* TA TÂCHE:
Recopie toutes les lignes des entrées, de la ligne contenant « Where should I click to: Select the Bremen » jusqu'à la fin des entrées, en décalant de 67 chaque coordonnée des réponses. Ne mets pas les images dans ta réponse.

* DONNÉES ENREGISTRÉES:
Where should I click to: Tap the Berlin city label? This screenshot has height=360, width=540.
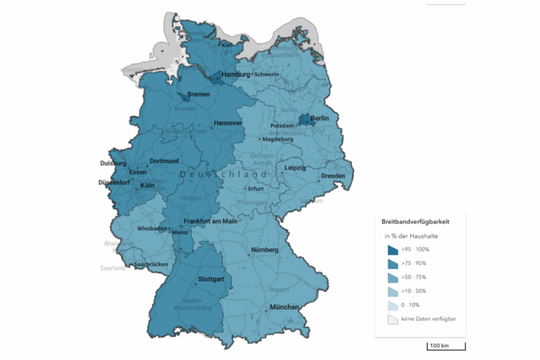pos(320,119)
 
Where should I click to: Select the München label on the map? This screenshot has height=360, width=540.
pos(284,308)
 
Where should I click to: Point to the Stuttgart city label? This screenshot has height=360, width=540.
pos(210,279)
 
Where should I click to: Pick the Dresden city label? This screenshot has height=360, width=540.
pos(333,176)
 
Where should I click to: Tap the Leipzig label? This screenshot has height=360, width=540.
pos(296,167)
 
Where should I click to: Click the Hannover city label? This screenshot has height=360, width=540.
pos(228,123)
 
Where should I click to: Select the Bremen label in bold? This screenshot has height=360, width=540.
pos(198,94)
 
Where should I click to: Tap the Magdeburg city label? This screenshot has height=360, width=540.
pos(278,139)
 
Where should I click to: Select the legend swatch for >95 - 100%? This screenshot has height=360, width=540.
pos(392,250)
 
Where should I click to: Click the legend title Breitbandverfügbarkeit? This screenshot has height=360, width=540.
pos(415,221)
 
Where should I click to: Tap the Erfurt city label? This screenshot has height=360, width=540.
pos(256,189)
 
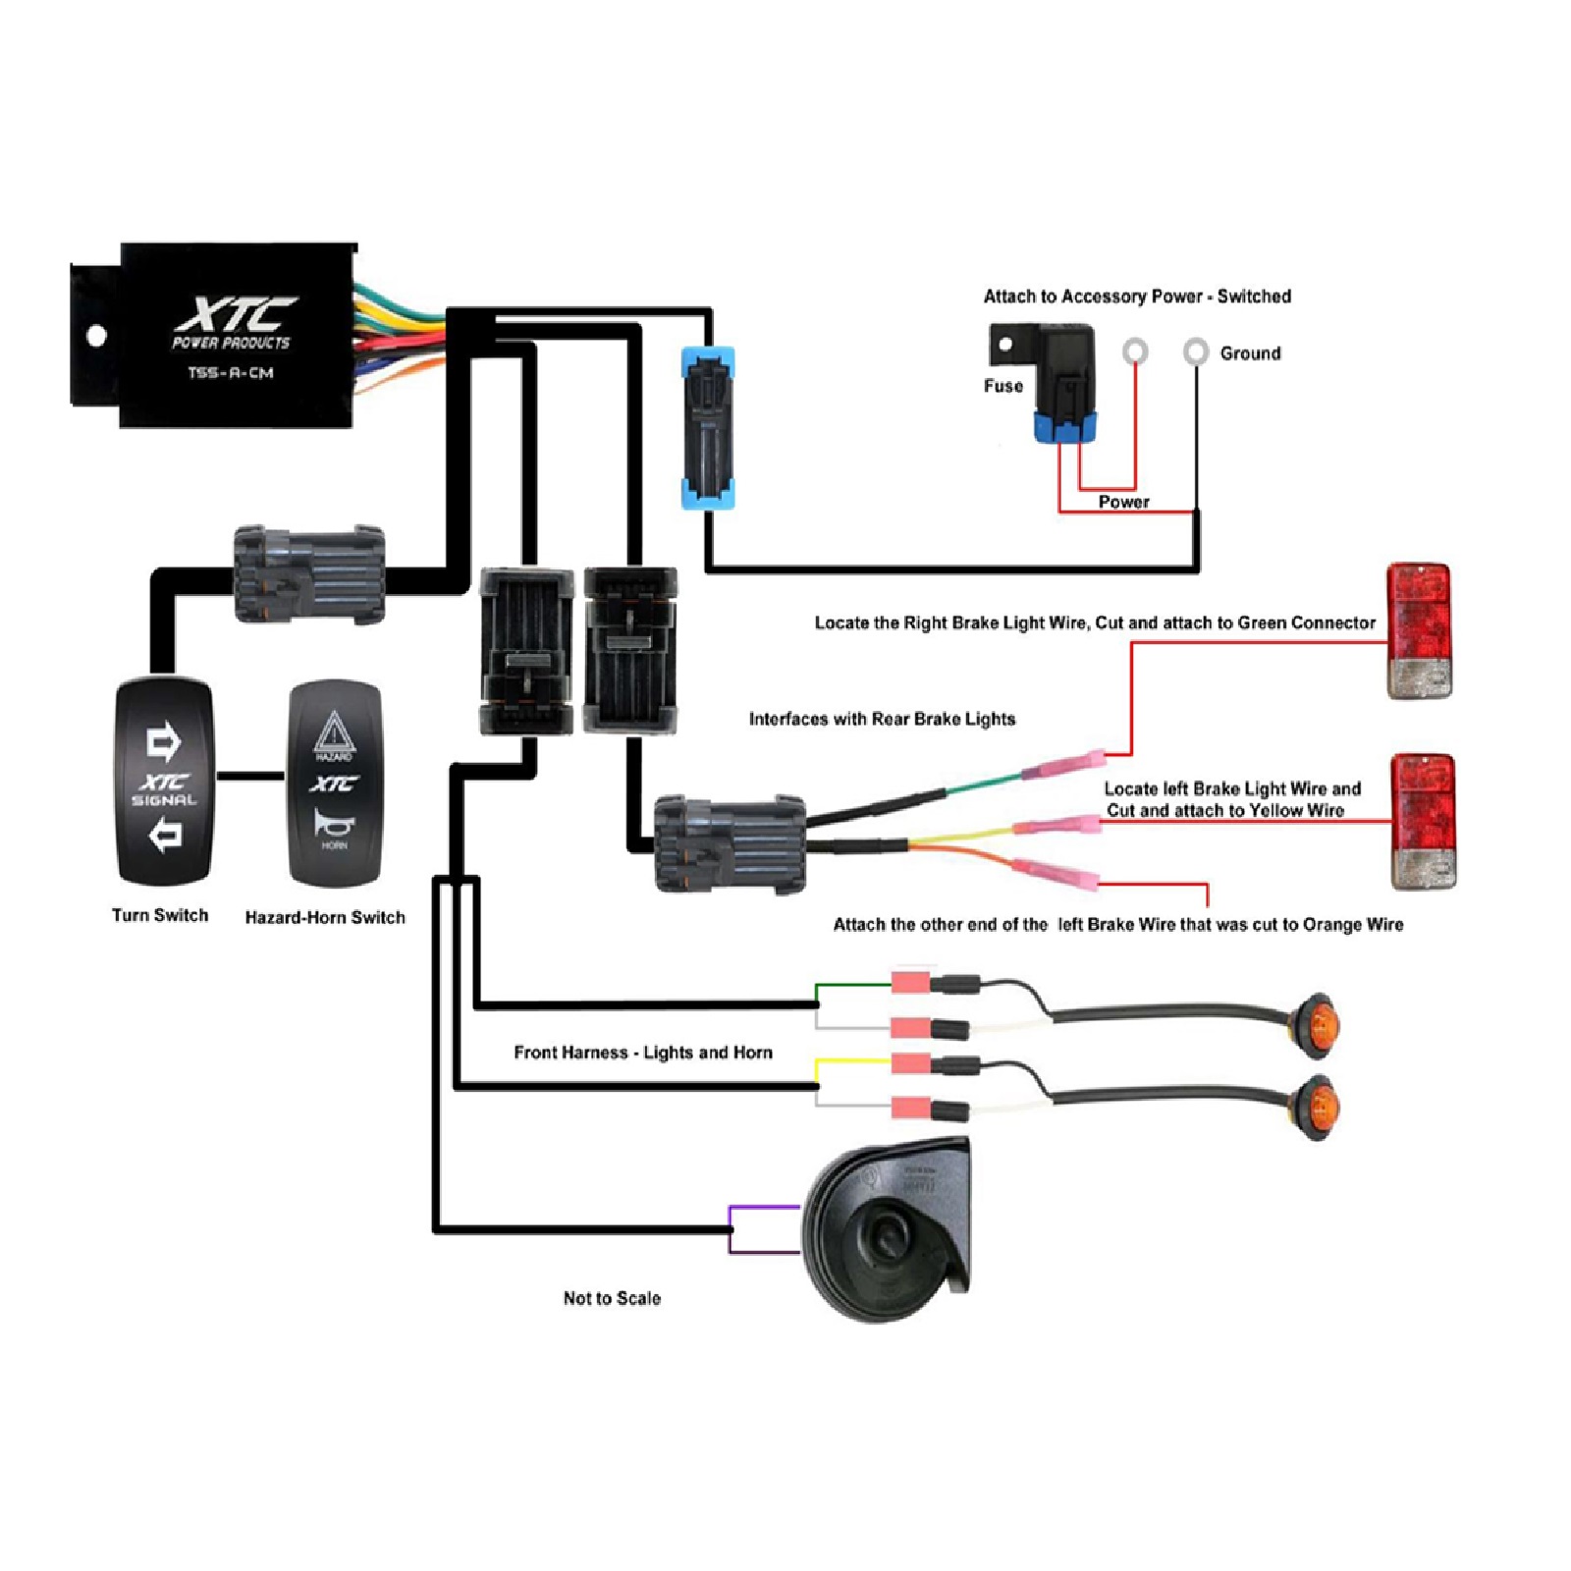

* RÉPONSE:
Where should I click to: Select the Bremen label in bold? This screenshot has height=360, width=540.
pos(265,161)
 
Where should I click to: Tap the Magdeburg city label? This screenshot has height=360, width=540.
pos(345,206)
 
Where should I click to: Select the legend swatch for >95 - 100%? This screenshot has height=360, width=540.
pos(459,317)
 
Where should I click to: Click the legend title Breitbandverfügbarkeit? This screenshot has height=360, width=540.
pos(482,288)
 
Where should I click to: Tap the Erfurt city label? This screenshot has height=360, width=540.
pos(323,256)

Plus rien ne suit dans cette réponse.